-- TEXT BLOCK follows --

A fractional order model for Dual Variants of COVID-19 and HIV co-infection via Atangana-Baleanu derivative

Abstract

In this paper, a new mathematical model for dual variants of COVID-19 and HIV co-infection is presented and analyzed. The existence and uniqueness of the solution of the proposed model have been established using the well known Banach fixed point theorem. The model is solved semi-analytically using the Laplace Adomian decomposition Method. The impact of the Atangana-Baleanu fractional derivative on the dynamics of the proposed model is studied. The work also highlights the impact of COVID-19 vaccination on the dynamics of the co-infection of both diseases. The model is fitted to real COVID-19 data from Botswana. The impact of COVID-19 variants on HIV prevalence using simulations is also assessed. Simulation for the class of individuals co-infected with HIV and the wild or Delta COVID-19 variant reveals a significant decrease, as vaccination rate is increased. The impact of fractional order on different epidemiological classes is also studied. Drawing the plot of total infected population with the wild and Delta COVID-19 variants, at different vaccination rates, it is concluded that, as vaccination rate is increased, there is a significant reduction in population infected with the wild and delta COVID-19 variants. The plot of class of individuals co-infected with HIV and the wild or Delta COVID-19 variant is more interesting; as vaccination rate is increased, the co-infected populations experience a significant decrease. Thus, stepping up vaccination against the different variants of COVID-19 could reduce co-infection cases largely, among people already infected with HIV.

-- TEXT BLOCK concluded --
-- DATA follows --

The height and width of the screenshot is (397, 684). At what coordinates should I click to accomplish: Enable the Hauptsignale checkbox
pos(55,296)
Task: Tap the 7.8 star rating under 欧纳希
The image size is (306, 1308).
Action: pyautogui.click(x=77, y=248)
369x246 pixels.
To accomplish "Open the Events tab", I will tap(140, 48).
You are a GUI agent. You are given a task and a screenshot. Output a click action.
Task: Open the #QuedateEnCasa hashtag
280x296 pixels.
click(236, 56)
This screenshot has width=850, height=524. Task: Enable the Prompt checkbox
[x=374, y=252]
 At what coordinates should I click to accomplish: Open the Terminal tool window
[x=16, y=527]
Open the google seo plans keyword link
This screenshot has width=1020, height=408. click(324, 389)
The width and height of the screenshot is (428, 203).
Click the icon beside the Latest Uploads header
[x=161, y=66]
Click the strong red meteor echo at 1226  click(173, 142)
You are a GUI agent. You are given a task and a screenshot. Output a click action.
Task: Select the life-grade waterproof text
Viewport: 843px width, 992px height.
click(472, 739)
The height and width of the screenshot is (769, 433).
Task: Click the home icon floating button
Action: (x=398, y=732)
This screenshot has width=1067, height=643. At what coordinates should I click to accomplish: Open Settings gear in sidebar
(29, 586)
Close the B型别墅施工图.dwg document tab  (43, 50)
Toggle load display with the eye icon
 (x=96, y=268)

-- DATA concluded --

AIM OF THE EXERCISE: In the COVID-19 and HIV co-infection abstract, why do the authors conclude that stepping up vaccination against the COVID-19 variants could largely reduce co-infection cases among people already infected with HIV? The listing isn't needed for the task.

ANSWER SECTION: The plot of individuals co-infected with HIV and the wild or Delta COVID-19 variant shows that these co-infected populations decrease significantly as the vaccination rate increases. The plot of the total population infected with the wild and Delta variants likewise shows a significant reduction at higher vaccination rates.